Since revolutions are complex social and political upheavals, historians who write about them are bound to differ on the most basic questions -- causes, revolutionary aims, impact on the society, political outcome, and even the timespan of the revolution itself. In the case of the Russian Revolution, the starting-point presents no problem: almost everyone takes it to be the "February Revolution" of 1917, which led to the abdication of Nicholas II and the formation of the Provisional Government. But when did the Russian Revolution end? Was it all over by October 1917, when the Bolsheviks took power? Or did the end of the Revolution come with the Bolsheviks' victory in the Civil War in 1920? Was Stalin's "revolution from above" part of the Russian Revolution? Or should we take the view that the Revolution continued throughout the lifetime of the Soviet state? In his Anatomy of Revolution, Crane Brinton suggested that revolutions have a life cycle passing through phases of increasing fervor and zeal for radical transformation until they reach a climax of intensity, which is followed by the "Thermidorian" phase of disillusionment, declining revolutionary energy, and gradual moves towards the restoration of order and stability. The Russian Bolsheviks, bearing in mind the same French-Revolution model that lies at the basis of Brinton's analysis, feared a Thermidorian degeneration of their own Revolution, and half suspected that one had occurred at the end of the Civil War, when economic collapse forced them into the "strategic retreat" marked by the introduction of the New Economic Policy (NEP) in 1921.
Yet at the end of the 1920 s, Russia plunged into another upheaval -- Stalin's "revolution from above," associated with the industrialization drive of the First Five-Year Plan, the collectivization of agriculture, and a "Cultural Revolution" directed primarily against the old intelligentsia -- whose impact on society was greater even than that of the February and October Revolutions of 1917 and the Civil War of 1918-1920. It was only after this upheaval ended in the early 1930 s that signs of a classic Thermidor can be discerned: the waning of revolutionary fervour and belligerence, new policies aimed at restoring order and stability, revival of traditional values and culture, solidification of a new political and social structure. Yet even this Thermidor was not quite the end of the revolutionary upheaval. In a final internal convulsion, even more devastating than earlier surges of revolutionary terror, the Great Purges of 1937-8 swept away many of the surviving Old Bolshevik revolutionaries, effected a wholesale turnover of personnel within the political, administrative, and military elites, and sent more than a million people (by latest counts) to their deaths or imprisonment in Gulag.
In deciding on a timespan for the Russian Revolution, the first issue is the nature of the "strategic retreat" of NEP in the 1920 s.
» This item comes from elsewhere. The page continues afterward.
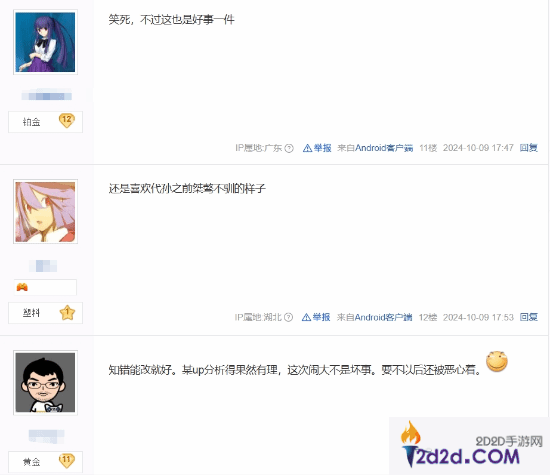Click the 黄金 rank badge box

(45, 462)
Was it the end of the Revolution, or conceived as such? Although the Bolsheviks' avowed intention in 1921 was to use this interlude to gather strength for a later renewal of the revolutionary assault, there was always the possibility that intentions would change as revolutionary passions subsided. Some scholars think that in the last years of his life, Lenin (who died in 1924) came to believe that for Russia future progress towards socialism could only be achieved gradually, with the raising of the cultural level of the population. Nevertheless, Russian society remained highly volatile and unstable during the NEP period, and the party's mood remained aggressive and revolutionary. The Bolsheviks feared counter-revolution, remained preoccupied with the threat from "class enemies" at home and abroad, and constantly expressed their dissatisfaction with NEP and unwillingness to accept it as the final outcome of the Revolution.
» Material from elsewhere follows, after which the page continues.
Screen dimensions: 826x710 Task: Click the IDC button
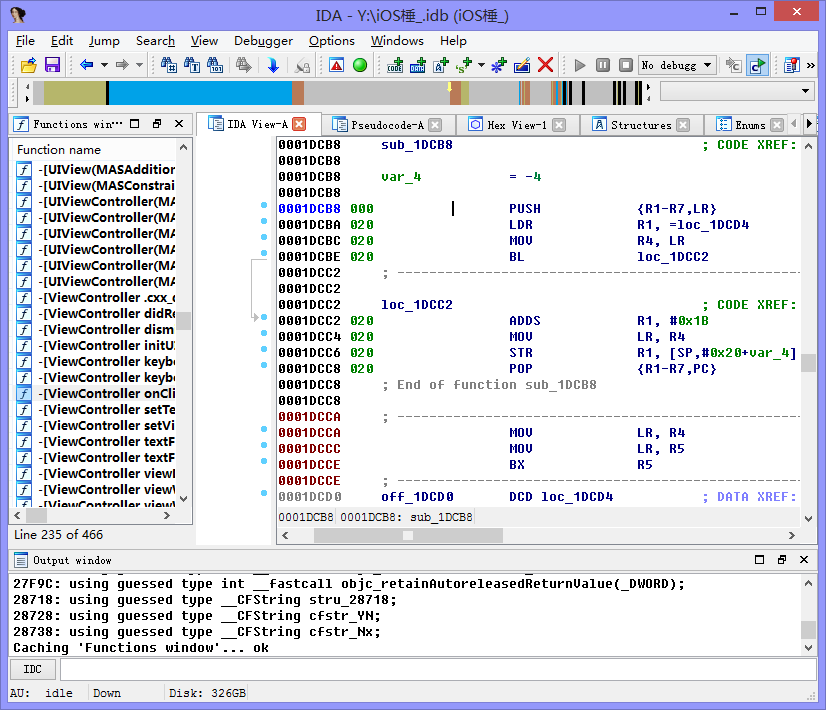tap(32, 669)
A second issue that has to be considered is the nature of Stalin's "revolution from above" that ended NEP in the late 1920 s. Some historians reject the idea that there was any real continuity between Stalin's revolution and Lenin's. Others feel that Stalin's "revolution" does not deserve the name, since they believe it was not a popular uprising but something more like an assault on the society by a ruling party aiming at radical transformation. In this book, I trace lines of continuity between Lenin's revolution and Stalin's. As to the inclusion of Stalin's "revolution from above" in the Russian Revolution, this is a question on which historians may legitimately differ. But the issue here is not whether 1917 and 1929 were alike, but whether they were part of the same process.
Napoleon's revolutionary wars can be included in our general concept of the French revolution, even if we do not regard them as an embodiment of the spirit of 1789; and a similar approach seems legitimate in the case of the Russian Revolution. In common-sense terms, a revolution is coterminous with the period of upheaval and instability between the fall of an old regime and the firm consolidation of a new one. In the late 1920 s, the permanent contours of Russia's new regime had yet to emerge. The final issue of judgement is whether the Great Purges of 1937-8 should be considered a part of the Russian Revolution. Was this revolutionary terror, or was it terror of a basically different type -- totalitarian terror, perhaps, meaning a terror that serves the systemic purposes of a firmly entrenched regime? In my view, neither of these two characterizations fully describes the Great Purges. They were a unique phenomenon, located right on the boundary between revolution and postrevolutionary Stalinism.
This was revolutionary terror in its rhetoric, targets, and snowballing progress. But it was totalitarian terror in that it destroyed persons but not structures, and did not threaten the person of the Leader. The fact that it was state terror initiated by Stalin does not disqualify it from being part of the Russian Revolution: after all, the Jacobin Terror of 1794 can be described in similar terms. Another important similarity between the two episodes is that in both cases the primary targets for destruction were revolutionaries. For dramatic reasons alone, the story of the Russian Revolution needs the Great Purges, just as the story of the French revolution needs the Jacobin Terror. In this book, the timespan of the Russian Revolution runs from February 1917 to the Great Purges of 1937-8.
The different stages -- the February and October Revolutions of 1917, the Civil War, the interlude of NEP, Stalin's "revolution from above," its "Thermidorian" aftermath, and the Great Purges -- are treated as discrete episodes in a twenty-year process of revolution. By the end of that twenty years, revolutionary energy was thoroughly spent, the society was exhausted, and even the ruling Communist Party was tired of upheaval and shared the general longing for a "return to normalcy." Normalcy, to be sure, was still unattainable, for German invasion and the beginning of Soviet engagement in the Second World War came only a few years after the Great Purges. The war brought further upheaval, but not more revolution, at least as far as the pre-1939 territories of the Soviet Union were concerned. It was the beginning of a new, postrevolutionary era in Soviet history.